Corso di aggiornamento per i tecnici del Centro Meteomont
Corso di aggiornamento per i tecnici del Centro Meteomont

Selva di Val Gardena (Bolzano) – Completato Corso di aggiornamento tecnico-scientifico per i coordinatori CE.SE.M del Centro Nazionale Meteomont, che si è tenuto presso la sede del Centro Addestramento Alpino di Selva Val Gardena e distacco di Auronzo di Cadore (Belluno).

Riassunto nevelogico nazionale per l’inverno 2023/2024 a cura di Servizio Carabinieri Meteomontun’analisi approfondita su cambiamenti climatici, neve e valanghe.


Il bilancio consuntivo ha visto la partecipazione di tutto il personale con qualifica di previsore valanghe che nel corso dell’inverno ha coordinato, nei diversi settori montani dell’arco alpino e della dorsale appenninica, l’attività di monitoraggio, previsione e informazione del pericolo valanghe nell’ambito del sistema nazionale e regionale di allerta rischio valanghe.

Il consuntivo è stato organizzato e diretto dal Tenente Colonnello Vincenzo Romeocon 35 anni di esperienza nel settore e Responsabile del Centro Nazionale Meteomont del Comando Carabinieri Protezione Foreste e Parchi, con il fondamentale supporto logistico-operativo del Distaccamento Scolastico di Auronzo di Cadore, comandato dal Tenente Giancarlo Caprini.

Nel corso del consuntivo, oltre agli aggiornamenti tecnico-scientifici sulle modalità di rilevazione e valutazione del pericolo valanghe secondo gli standard internazionali, sono state presentate le prime analisi dei dati meteorologici e nivologici raccolti durante l’ultima stagione invernale al fine di predisporre il bilancio bollettini previsionali del pericolo valanghe a supporto della valutazione e gestione dei relativi rischi, sia in aree antropizzate che in territorio aperto e innevato frequentato da atleti ed escursionisti. Nevicate stagionali 2023/2024, ill’arco alpino ancora in corso, è stato caratterizzato da anomalie meteorologiche rilevanti rispetto agli andamenti storici degli ultimi anni, di natura e segnale decisamente diversi tra arco alpino e dorsale appenninica.

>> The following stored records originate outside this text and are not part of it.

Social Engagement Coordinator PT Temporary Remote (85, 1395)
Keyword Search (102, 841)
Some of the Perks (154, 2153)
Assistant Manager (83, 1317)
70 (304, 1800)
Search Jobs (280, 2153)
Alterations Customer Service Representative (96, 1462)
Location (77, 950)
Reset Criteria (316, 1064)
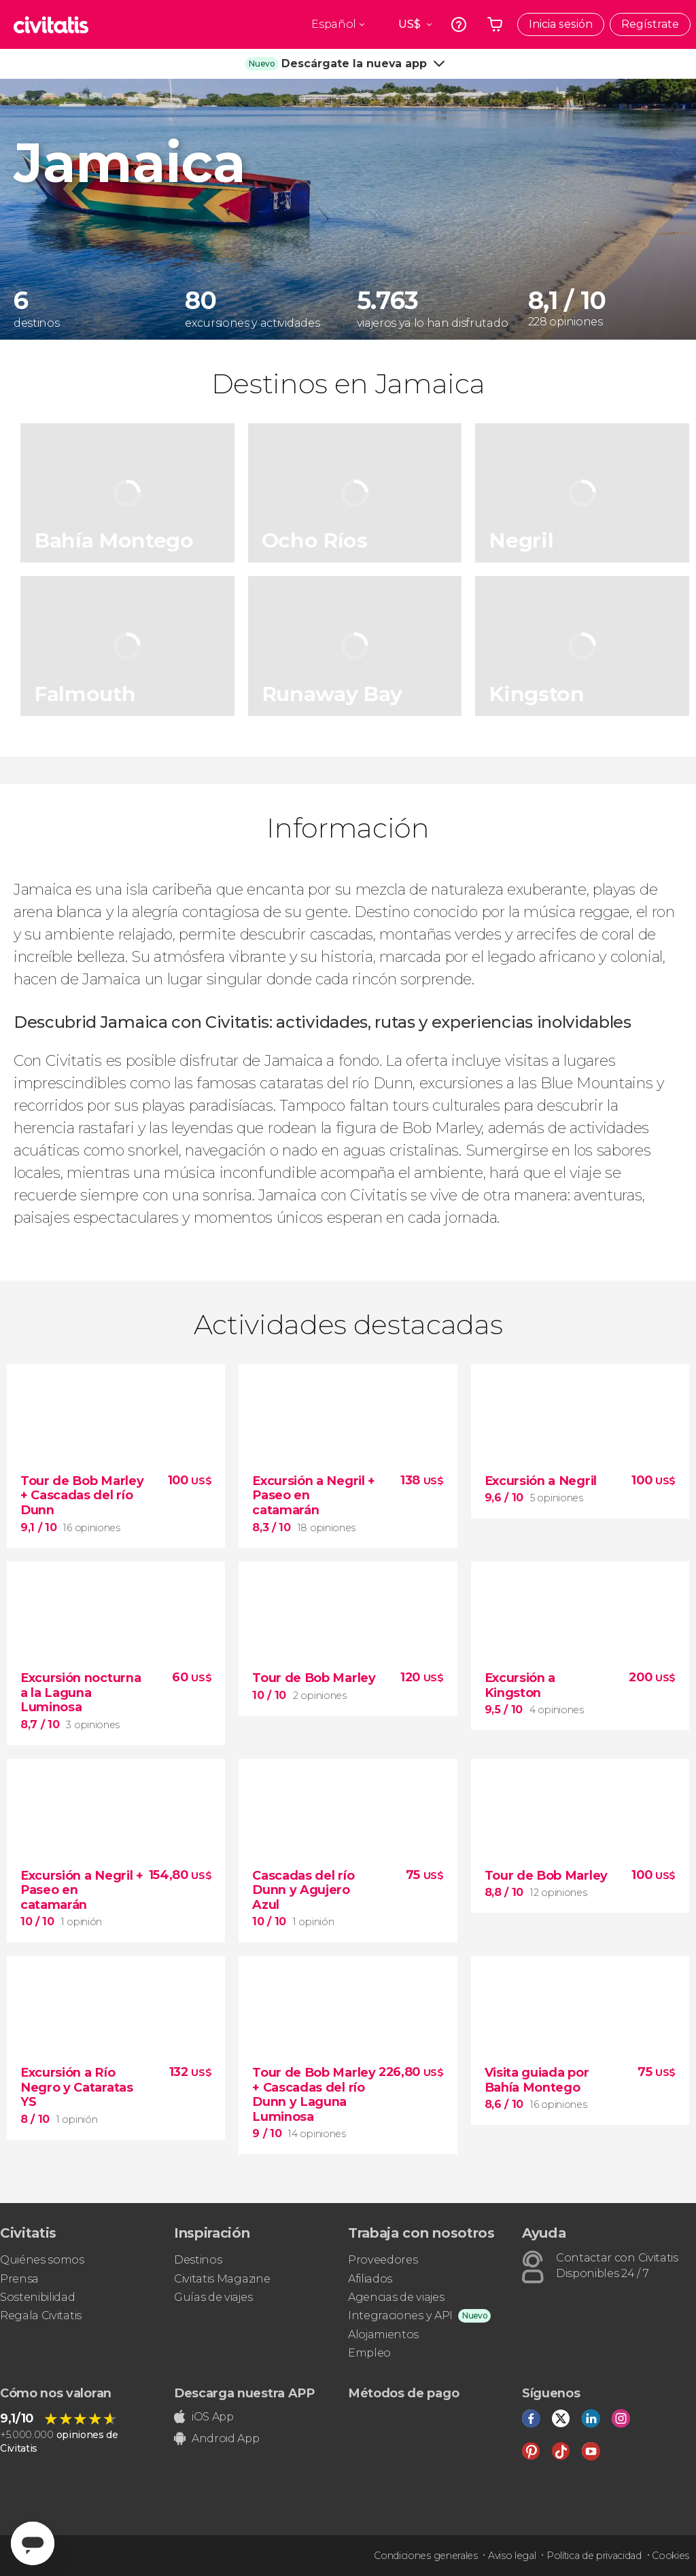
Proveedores (382, 2259)
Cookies (670, 2556)
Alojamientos (383, 2334)
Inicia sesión (561, 24)
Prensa (19, 2278)
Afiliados (370, 2278)
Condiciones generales (425, 2556)
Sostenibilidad (37, 2297)
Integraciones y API (400, 2315)
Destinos (198, 2259)
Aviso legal (512, 2556)
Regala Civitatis (41, 2315)
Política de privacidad (594, 2556)
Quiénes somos (42, 2259)
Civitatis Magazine (222, 2278)
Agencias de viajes (396, 2297)
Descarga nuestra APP (244, 2393)
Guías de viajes (213, 2297)
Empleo (369, 2352)
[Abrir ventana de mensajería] (32, 2543)
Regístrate (650, 24)
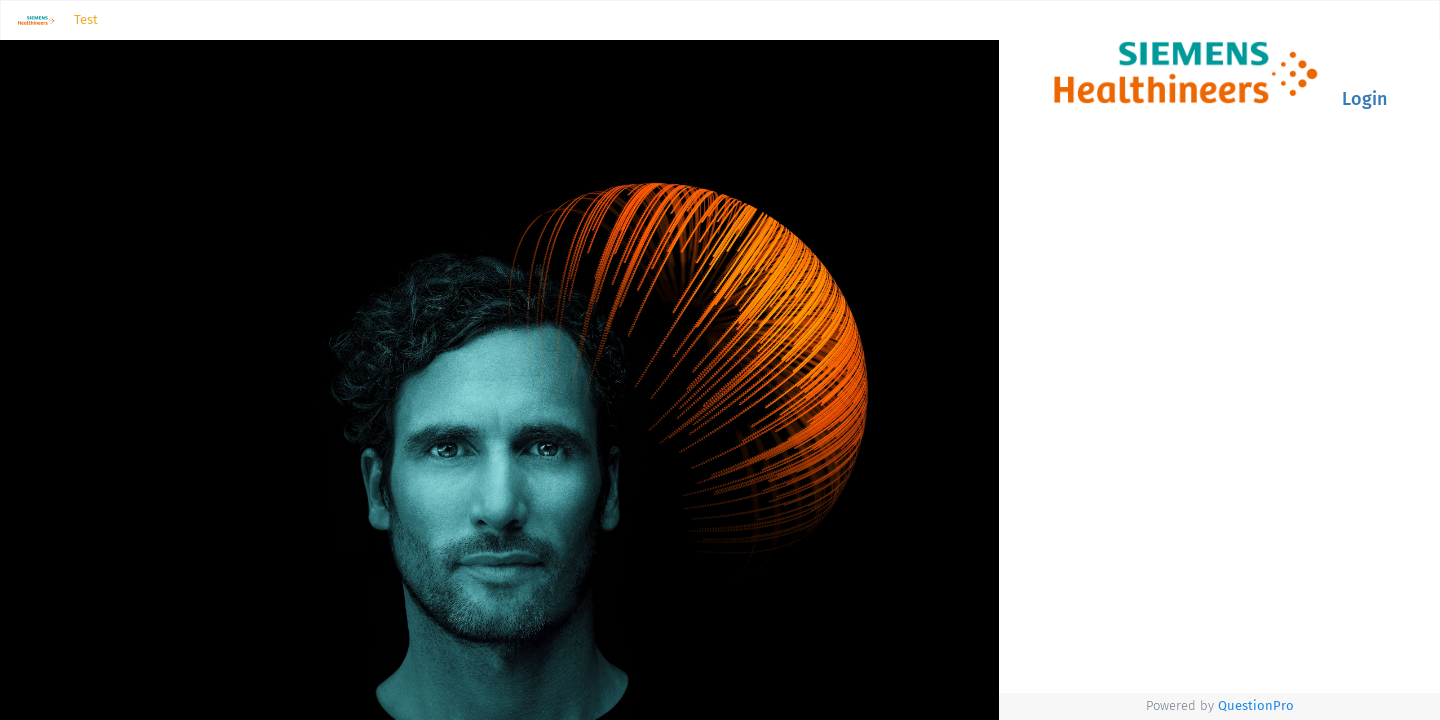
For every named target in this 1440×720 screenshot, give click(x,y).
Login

In generale, sulle Alpi, dopo un periodo invernale relativamente secco e caldo, che conferma i minimi storici dei mesi di Dicembre-febbraio a causa delle nevicate, nel periodo tardo invernale e primaverile (marzo e aprile) si sono susseguite abbondanti e ripetute nevicate che localmente, soprattutto in quota e nei settori centro-occidentali, hanno superato non solo le medie storiche degli ultimi 30 anni, ma anche in alcuni casi i valori massimi storici, recuperando così il timido inizio di stagione. L’nevicata avvenuta successivamente ed in un periodo relativamente caldo (temperature medie e massime assolute elevate), con alternanza di correnti di aria relativamente fredda o caldo umida, ha portato ad una diffusa e continua destabilizzazione del manto nevoso e alla sua frequente variabilità spaziale e temporale, sia nella dinamica ( situazioni e problemi valanghivi) ed effetti (grado di pericolo).

In Appennini l’inverno, sia per le temperature, soprattutto quelle massime, che per le nevicate, non è mai iniziato: da allora 20% al 90%riduzione dal nevicata e l’altezza della neve rilevata in numerose stazioni di rilevamento manuale lungo tutta la cresta, rispetto alla media degli ultimi 30 anni.